• **Textauszug**
....
Start
Samstag früh, 7:35h, 11. Mai 2024. Ich stehe an der Startlinie des Ultratrail Snowdonia am National Slate Museum in Llanberis, Wales. Kurz zuvor wurde die erste Welle auf den Weg geschickt. Ich stehe in der zweiten Welle und warte auf meinen Start um 7:45h.
Der UTS ist Teil der UTMB-World-Series, der größten und bedeutensten Laufserie im Trailrunning, vergleichbar mit dem Ironman im Triathlon. Gemeldet bin ich für die 50K-Klasse, am Tag zuvor sind bereits die 100K und 100M gestartet, die 25K-Klasse vervollständigt das Rennquartett.
2.700 Läufer aus 65 Nationen kämpfen sich dieses Jahr durch dies vier Wettbewerbe.
....
• **Ausgangsmaterial**
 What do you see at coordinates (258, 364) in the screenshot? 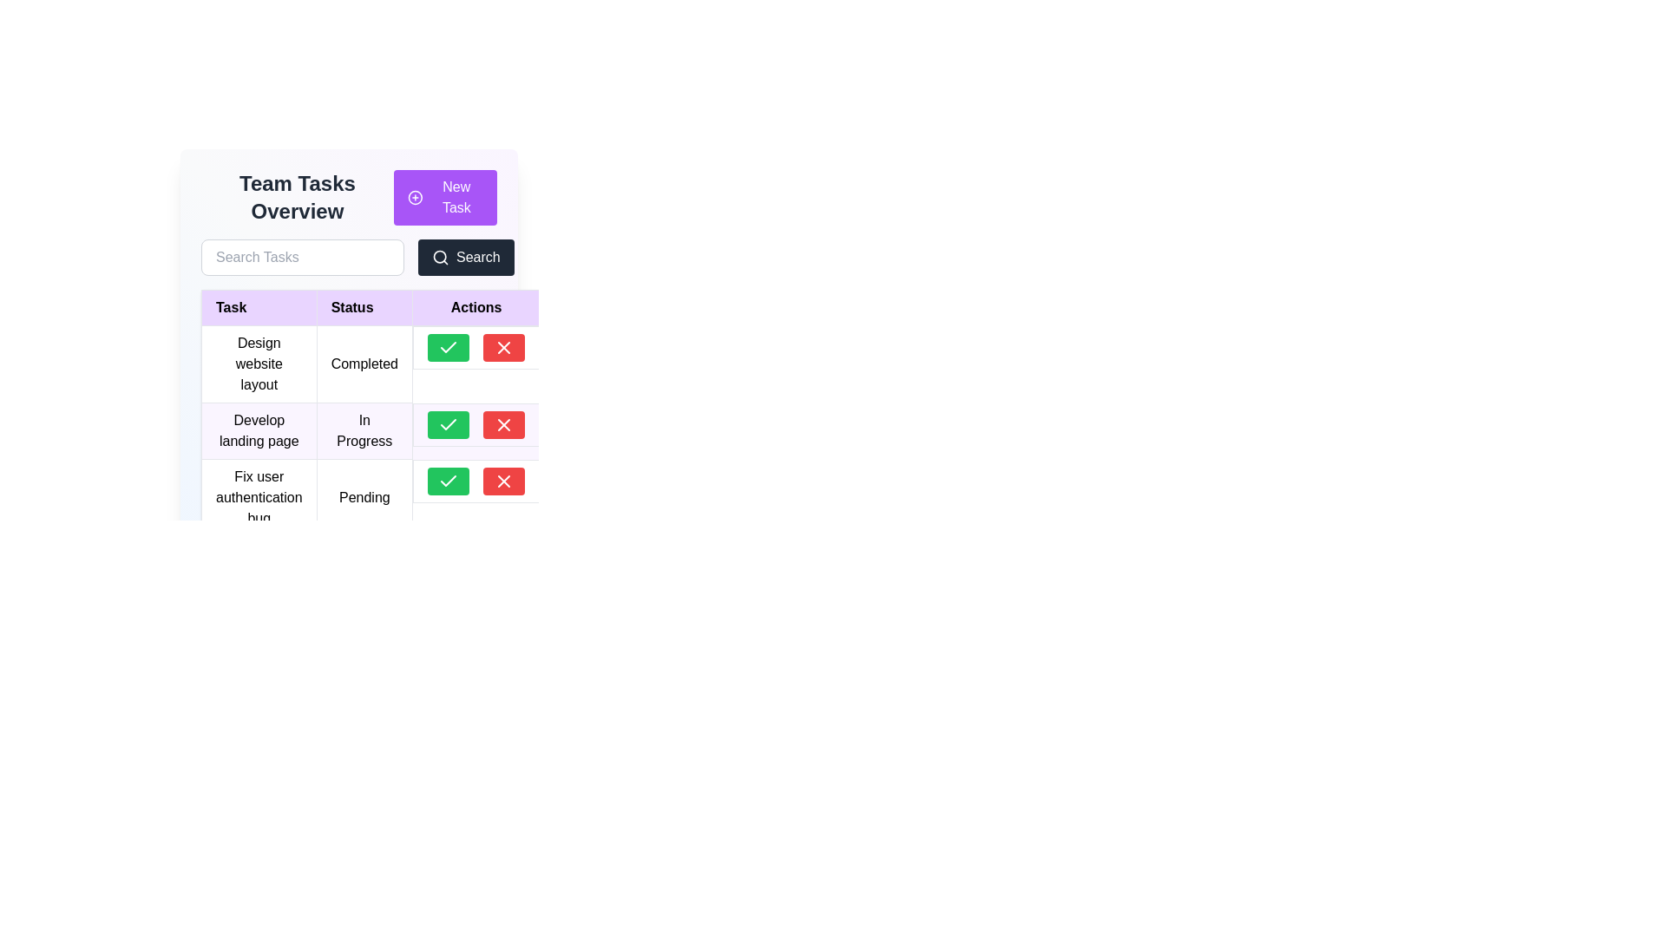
....
• **Aufgabe und Vorgaben**
Wo befindet sich laut dem Text über den Ultratrail Snowdonia die Startlinie?

• **Die Antwort**
Am National Slate Museum in Llanberis, Wales.